# Records excerpted from a collection:

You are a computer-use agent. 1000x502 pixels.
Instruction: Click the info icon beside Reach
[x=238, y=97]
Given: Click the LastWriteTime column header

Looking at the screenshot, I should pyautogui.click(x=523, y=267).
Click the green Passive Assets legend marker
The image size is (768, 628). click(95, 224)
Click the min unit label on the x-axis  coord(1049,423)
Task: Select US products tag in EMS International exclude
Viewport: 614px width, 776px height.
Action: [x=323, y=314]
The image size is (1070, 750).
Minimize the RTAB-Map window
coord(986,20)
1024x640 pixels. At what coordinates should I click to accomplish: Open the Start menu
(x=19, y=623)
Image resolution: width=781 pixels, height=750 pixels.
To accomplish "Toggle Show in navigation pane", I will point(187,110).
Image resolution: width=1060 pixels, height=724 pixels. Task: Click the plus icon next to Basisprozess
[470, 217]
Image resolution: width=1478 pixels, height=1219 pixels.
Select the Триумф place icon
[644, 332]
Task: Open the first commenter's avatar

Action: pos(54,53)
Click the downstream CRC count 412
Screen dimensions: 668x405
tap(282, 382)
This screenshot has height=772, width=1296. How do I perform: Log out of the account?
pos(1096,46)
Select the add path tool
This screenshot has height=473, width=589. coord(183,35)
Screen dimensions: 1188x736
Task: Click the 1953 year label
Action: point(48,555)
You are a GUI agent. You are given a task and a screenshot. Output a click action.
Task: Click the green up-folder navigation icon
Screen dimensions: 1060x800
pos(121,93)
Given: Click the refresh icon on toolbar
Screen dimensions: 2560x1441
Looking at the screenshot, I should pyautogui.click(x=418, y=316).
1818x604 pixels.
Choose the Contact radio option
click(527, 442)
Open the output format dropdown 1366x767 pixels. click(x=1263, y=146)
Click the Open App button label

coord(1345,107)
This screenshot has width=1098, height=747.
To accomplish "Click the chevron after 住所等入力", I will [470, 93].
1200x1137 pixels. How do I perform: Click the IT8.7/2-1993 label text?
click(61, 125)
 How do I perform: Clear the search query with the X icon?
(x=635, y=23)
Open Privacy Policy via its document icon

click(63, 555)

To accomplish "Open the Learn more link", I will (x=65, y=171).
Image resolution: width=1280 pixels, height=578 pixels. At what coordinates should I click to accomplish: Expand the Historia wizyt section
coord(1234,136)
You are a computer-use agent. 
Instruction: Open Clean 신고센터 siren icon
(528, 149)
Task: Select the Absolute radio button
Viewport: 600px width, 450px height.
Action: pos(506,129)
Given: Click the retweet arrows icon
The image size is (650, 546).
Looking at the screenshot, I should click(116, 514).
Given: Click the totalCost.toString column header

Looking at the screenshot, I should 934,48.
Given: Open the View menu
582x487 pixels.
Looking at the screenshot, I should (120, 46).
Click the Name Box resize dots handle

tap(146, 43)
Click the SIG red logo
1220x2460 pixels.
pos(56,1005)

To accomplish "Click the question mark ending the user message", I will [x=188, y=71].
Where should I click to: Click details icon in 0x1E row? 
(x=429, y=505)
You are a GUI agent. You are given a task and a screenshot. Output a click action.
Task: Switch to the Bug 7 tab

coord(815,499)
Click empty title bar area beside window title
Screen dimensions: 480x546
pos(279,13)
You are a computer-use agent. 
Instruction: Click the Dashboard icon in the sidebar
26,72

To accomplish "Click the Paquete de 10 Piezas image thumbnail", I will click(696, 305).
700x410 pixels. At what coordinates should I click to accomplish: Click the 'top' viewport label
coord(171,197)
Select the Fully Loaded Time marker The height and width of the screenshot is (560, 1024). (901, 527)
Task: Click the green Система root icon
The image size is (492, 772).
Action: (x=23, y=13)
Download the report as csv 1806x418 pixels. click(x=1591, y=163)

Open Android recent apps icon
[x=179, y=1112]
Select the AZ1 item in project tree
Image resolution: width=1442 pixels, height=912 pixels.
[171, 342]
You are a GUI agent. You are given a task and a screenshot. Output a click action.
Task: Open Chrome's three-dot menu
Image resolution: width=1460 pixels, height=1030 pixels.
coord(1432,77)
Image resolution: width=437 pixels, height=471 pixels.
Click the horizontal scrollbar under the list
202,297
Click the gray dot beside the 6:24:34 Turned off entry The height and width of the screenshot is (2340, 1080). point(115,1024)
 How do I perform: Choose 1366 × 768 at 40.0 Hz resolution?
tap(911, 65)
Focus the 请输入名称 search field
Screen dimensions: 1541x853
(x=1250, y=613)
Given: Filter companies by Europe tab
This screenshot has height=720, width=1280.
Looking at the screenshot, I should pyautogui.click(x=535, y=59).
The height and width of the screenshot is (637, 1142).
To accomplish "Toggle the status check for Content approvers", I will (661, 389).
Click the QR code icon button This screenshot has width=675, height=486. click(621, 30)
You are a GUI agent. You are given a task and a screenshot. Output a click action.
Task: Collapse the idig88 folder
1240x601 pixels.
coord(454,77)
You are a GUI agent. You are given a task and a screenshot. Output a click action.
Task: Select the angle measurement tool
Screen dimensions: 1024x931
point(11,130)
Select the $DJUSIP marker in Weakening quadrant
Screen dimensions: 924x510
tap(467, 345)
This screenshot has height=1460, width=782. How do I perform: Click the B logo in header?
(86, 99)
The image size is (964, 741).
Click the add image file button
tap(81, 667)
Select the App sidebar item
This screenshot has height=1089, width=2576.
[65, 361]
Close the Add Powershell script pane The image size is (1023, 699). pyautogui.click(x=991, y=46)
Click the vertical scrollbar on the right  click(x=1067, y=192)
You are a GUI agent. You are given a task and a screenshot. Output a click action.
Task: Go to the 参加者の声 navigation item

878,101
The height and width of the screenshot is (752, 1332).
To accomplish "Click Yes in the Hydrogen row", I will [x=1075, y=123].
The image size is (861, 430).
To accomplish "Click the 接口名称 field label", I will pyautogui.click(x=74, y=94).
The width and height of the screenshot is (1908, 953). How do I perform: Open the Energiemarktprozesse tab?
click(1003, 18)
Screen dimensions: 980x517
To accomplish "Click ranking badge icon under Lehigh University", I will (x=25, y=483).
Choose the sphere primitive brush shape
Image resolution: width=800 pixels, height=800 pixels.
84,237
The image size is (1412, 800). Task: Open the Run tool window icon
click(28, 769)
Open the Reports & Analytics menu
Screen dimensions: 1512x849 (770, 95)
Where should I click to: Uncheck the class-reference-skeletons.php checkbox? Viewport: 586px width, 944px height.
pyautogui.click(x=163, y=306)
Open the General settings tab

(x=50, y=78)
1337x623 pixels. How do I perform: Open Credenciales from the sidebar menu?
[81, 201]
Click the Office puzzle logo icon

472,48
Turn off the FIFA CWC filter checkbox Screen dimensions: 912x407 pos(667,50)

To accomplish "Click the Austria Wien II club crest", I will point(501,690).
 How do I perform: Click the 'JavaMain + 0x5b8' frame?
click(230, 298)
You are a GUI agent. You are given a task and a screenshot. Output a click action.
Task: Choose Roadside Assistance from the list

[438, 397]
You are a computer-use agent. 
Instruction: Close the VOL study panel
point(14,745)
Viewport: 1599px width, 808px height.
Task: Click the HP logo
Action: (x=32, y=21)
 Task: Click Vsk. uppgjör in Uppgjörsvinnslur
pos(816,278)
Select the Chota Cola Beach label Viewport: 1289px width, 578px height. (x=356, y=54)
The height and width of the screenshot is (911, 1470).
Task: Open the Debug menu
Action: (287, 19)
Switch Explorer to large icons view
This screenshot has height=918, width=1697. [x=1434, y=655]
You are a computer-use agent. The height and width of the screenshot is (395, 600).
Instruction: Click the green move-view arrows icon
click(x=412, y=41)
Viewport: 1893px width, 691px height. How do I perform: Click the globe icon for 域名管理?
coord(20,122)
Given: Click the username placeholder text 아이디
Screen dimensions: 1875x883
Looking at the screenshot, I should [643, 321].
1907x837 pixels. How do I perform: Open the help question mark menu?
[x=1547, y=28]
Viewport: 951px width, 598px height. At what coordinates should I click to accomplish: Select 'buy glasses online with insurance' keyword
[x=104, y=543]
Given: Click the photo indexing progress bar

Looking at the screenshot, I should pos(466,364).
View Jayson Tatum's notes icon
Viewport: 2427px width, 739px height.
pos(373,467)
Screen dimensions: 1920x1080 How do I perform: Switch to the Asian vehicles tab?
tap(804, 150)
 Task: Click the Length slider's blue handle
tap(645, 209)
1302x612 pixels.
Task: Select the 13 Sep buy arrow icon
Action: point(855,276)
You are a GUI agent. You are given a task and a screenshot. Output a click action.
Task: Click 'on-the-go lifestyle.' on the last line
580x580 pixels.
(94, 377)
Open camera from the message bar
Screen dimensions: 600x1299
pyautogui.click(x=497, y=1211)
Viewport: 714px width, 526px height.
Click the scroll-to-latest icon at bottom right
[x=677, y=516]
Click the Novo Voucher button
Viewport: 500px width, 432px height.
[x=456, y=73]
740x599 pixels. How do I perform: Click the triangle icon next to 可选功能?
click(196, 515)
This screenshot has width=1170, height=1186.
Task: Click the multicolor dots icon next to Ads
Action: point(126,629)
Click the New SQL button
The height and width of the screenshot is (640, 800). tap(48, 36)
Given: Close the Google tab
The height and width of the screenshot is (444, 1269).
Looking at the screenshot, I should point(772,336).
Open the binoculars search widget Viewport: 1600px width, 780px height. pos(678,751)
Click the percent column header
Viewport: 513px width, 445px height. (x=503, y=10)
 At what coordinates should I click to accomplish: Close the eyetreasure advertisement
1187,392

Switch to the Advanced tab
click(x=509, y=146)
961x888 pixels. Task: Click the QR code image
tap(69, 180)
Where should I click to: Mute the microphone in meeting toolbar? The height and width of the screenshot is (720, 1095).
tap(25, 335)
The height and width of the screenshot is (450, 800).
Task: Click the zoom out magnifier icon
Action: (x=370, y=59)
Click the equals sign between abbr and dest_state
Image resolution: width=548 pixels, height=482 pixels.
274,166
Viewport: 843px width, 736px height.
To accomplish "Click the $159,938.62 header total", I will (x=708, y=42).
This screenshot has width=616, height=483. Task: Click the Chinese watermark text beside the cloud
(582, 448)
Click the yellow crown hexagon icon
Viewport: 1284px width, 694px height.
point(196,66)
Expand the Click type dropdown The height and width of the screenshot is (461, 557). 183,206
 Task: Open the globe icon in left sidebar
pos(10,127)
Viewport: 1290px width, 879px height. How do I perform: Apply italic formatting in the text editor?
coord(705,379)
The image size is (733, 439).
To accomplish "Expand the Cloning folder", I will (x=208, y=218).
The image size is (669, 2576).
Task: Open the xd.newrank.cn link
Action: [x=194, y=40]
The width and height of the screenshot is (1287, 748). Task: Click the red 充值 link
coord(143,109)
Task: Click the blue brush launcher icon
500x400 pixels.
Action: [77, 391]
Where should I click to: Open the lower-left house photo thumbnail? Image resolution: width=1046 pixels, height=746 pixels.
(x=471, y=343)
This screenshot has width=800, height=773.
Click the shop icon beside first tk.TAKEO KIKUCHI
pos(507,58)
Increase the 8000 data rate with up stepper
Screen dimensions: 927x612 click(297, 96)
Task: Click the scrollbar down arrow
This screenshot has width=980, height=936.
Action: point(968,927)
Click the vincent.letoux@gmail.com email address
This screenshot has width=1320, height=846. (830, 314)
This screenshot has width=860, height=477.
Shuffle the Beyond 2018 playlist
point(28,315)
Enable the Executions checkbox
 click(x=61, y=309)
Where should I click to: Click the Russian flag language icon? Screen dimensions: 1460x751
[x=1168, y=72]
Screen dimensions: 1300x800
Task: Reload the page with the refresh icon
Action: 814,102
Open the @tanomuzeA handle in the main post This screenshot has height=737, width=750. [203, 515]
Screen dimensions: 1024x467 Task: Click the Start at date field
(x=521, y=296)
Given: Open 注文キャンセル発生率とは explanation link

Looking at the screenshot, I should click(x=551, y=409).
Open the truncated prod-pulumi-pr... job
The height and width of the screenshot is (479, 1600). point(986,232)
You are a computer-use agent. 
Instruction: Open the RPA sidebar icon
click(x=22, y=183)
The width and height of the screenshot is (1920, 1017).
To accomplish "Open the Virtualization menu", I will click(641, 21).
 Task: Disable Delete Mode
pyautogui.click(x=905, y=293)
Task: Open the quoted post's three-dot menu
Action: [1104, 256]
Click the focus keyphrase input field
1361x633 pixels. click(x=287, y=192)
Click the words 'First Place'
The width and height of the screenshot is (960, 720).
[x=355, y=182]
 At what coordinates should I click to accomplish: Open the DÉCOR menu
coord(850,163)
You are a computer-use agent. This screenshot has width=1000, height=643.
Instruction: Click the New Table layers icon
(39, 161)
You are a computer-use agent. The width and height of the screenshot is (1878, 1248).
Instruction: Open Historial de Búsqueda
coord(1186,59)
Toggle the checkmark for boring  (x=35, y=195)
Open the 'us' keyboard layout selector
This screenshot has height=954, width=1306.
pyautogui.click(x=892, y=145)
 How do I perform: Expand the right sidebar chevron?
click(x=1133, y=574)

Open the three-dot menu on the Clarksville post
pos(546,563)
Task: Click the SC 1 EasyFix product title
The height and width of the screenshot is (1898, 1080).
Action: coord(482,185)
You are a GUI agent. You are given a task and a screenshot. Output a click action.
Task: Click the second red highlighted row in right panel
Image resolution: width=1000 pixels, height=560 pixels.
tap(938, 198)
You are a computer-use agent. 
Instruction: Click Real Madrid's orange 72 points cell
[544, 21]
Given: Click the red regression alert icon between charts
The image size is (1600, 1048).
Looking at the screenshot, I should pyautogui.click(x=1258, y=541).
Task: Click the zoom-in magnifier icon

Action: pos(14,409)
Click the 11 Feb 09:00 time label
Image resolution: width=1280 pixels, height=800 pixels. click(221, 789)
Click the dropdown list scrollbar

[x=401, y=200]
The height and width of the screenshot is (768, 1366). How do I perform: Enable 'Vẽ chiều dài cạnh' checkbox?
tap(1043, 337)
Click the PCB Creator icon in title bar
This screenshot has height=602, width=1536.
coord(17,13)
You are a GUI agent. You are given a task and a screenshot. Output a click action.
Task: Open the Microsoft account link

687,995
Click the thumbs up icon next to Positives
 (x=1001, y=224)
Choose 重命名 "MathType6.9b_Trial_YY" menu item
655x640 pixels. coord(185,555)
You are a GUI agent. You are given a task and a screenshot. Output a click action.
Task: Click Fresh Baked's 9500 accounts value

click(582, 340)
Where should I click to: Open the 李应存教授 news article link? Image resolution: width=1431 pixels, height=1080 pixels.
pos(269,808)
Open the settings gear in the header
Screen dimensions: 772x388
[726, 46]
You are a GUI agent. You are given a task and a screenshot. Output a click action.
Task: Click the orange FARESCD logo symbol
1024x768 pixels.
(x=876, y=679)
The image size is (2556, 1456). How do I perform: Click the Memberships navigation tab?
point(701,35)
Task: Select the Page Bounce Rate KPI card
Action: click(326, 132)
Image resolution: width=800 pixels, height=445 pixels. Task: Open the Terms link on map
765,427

# What to work on:
The number of lines in the records that include "between" is what is needed, with no other words.

# Response for this exercise:
2